File "/home/azureuser/miniconda3/envs/snomedct/lib/python3.10/site-packages/vllm/engine/llm_engine.py", line 356, in from_engine_args
engine = cls(*engine_configs,
File "/home/azureuser/miniconda3/envs/snomedct/lib/python3.10/site-packages/vllm/engine/llm_engine.py", line 111, in init
self._init_workers()
File "/home/azureuser/miniconda3/envs/snomedct/lib/python3.10/site-packages/vllm/engine/llm_engine.py", line 151, in _init_workers
self._run_workers("init_model")
File "/home/azureuser/miniconda3/envs/snomedct/lib/python3.10/site-packages/vllm/engine/llm_engine.py", line 983, in _run_workers
driver_worker_output = getattr(self.driver_worker,
File "/home/azureuser/miniconda3/envs/snomedct/lib/python3.10/site-packages/vllm/worker/worker.py", line 84, in init_model
init_distributed_environment(self.parallel_config, self.rank,
File "/home/azureuser/miniconda3/envs/snomedct/lib/python3.10/site-packages/vllm/worker/worker.py", line 253, in init_distributed_environment
torch.distributed.all_reduce(torch.zeros(1).cuda())
File "/home/azureuser/miniconda3/envs/snomedct/lib/python3.10/site-packages/torch/distributed/c10d_logger.py", line 47, in wrapper
return func(*args, **kwargs)
File "/home/azureuser/miniconda3/envs/snomedct/lib/python3.10/site-packages/torch/distributed/distributed_c10d.py", line 2050, in all_reduce
work = group.allreduce([tensor], opts)

torch.distributed.DistBackendError: NCCL error in: /opt/conda/conda-bld/pytorch_1702400366987/work/torch/csrc/distributed/c10d/ProcessGroupNCCL.cpp:1333, unhandled system error (run with NCCL_DEBUG=INFO for details), NCCL version 2.18.6
ncclSystemError: System call (e.g. socket, malloc) or external library call failed or device error.
Last error:
XML Import Channel : dev 1 not found.
::16674:16674 [0] NCCL INFO comm 0x5640f24752d0 rank 0 nranks 1 cudaDev 0 busId 100000 - Abort COMPLETE

This is a single GPU machine, but /opt/microsoft/ncv4/graph.xml and topology.xml reference 4 GPUs.
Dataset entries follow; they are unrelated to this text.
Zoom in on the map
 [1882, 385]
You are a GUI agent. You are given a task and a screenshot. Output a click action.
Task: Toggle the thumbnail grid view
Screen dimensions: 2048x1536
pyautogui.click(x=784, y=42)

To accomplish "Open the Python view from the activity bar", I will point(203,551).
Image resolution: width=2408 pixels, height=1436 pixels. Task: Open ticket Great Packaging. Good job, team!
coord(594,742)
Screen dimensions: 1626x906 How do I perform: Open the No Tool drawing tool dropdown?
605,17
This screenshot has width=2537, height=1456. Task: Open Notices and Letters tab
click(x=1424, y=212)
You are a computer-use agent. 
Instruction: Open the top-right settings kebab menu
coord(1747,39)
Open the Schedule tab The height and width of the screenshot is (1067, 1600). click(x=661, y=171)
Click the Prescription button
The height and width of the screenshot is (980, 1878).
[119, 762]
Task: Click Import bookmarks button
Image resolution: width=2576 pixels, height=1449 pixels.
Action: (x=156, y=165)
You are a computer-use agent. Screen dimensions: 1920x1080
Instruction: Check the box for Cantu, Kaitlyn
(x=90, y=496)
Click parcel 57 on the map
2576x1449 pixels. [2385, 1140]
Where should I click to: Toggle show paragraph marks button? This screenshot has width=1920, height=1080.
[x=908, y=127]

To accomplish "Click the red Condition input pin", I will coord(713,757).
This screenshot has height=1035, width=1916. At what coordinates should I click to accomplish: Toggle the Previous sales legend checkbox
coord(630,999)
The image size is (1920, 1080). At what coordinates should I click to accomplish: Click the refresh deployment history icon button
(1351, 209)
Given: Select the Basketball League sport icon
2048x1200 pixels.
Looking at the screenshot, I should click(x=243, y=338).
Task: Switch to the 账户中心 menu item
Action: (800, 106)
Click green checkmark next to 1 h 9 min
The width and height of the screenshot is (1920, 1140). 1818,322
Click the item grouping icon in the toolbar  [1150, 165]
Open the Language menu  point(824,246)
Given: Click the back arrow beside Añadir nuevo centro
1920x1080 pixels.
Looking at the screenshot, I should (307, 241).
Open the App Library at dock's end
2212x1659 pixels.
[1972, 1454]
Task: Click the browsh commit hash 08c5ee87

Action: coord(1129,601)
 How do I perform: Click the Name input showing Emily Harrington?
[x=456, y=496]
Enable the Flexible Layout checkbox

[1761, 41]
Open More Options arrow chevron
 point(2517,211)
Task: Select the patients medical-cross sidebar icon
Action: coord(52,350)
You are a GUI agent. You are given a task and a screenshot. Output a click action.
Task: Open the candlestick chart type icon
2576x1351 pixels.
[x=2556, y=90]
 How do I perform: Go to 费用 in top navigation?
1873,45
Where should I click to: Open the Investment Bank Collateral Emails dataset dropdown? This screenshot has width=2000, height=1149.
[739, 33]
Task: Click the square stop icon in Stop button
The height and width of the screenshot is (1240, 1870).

If I update them to refer to a single GPU, everything works.

graph.xml
<graphs version="1">
  <graph id="0" pattern="4" crossnic="0" nchannels="2" speedintra="12" speedinter="12" latencyinter="0" typeintra="SYS" typeinter="PIX" samechannels="0">
    <channel>
      <gpu dev="0"/>
    </channel>
    <channel>
      <gpu dev="0"/>
    </channel>
  </graph>
  <graph id="1" pattern="1" crossnic="0" nchannels="4" speedintra="12" speedinter="12" latencyinter="0" typeintra="SYS" typeinter="PIX" samechannels="0">
    <channel>
      <gpu dev="0"/>
    </channel>
    <channel>
      <gpu dev="0"/>
    </channel>
    <channel>
      <gpu dev="0"/>
    </channel>
    <channel>
      <gpu dev="0"/>
    </channel>
  </graph>
  <graph id="2" pattern="3" crossnic="0" nchannels="4" speedintra="12" speedinter="12" latencyinter="0" typeintra="SYS" typeinter="PIX" samechannels="0">
    <channel>
      <gpu dev="0"/>
    </channel>
    <channel>
      <gpu dev="0"/>
    </channel>
    <channel>
      <gpu dev="0"/>
    </channel>
    <channel>
      <gpu dev="0"/>
    </channel>
  </graph>
</graphs>
topology.xml
<system version="1">
  <cpu numaid="0" affinity="00000000,00000000,00ffffff" arch="x86_64" vendor="AuthenticAMD" familyid="175" modelid="1">
    <pci busid="0001:00:00.0" class="0x030200" vendor="0x10de" device="0x20b5" subsystem_vendor="0x10de" subsystem_device="0x1533" link_speed="" link_width="0">
      <gpu dev="0" sm="80" rank="0" gdr="1">
        <nvlink target="0002:00:00.0" count="12" tclass="0x030200"/>
      </gpu>
    </pci>
    <nic>
      <net name="eth0" dev="0" speed="100000" port="0" latency="0.000000" guid="0x0" maxconn="65536" gdr="0"/>
    </nic>
  </cpu>
</system>

Looking into it.

I found the same issue and fix with Standard_NC48ads_A100_v4 with these images.

Yes, the topo/graph files are not needed for the smaller NCv4 VM sizes. Next VM image release will have this not loaded automatically (in /etc/nccl.conf) for these vm sizes. Until then, please delete the reference to topo/graph files and it should be good.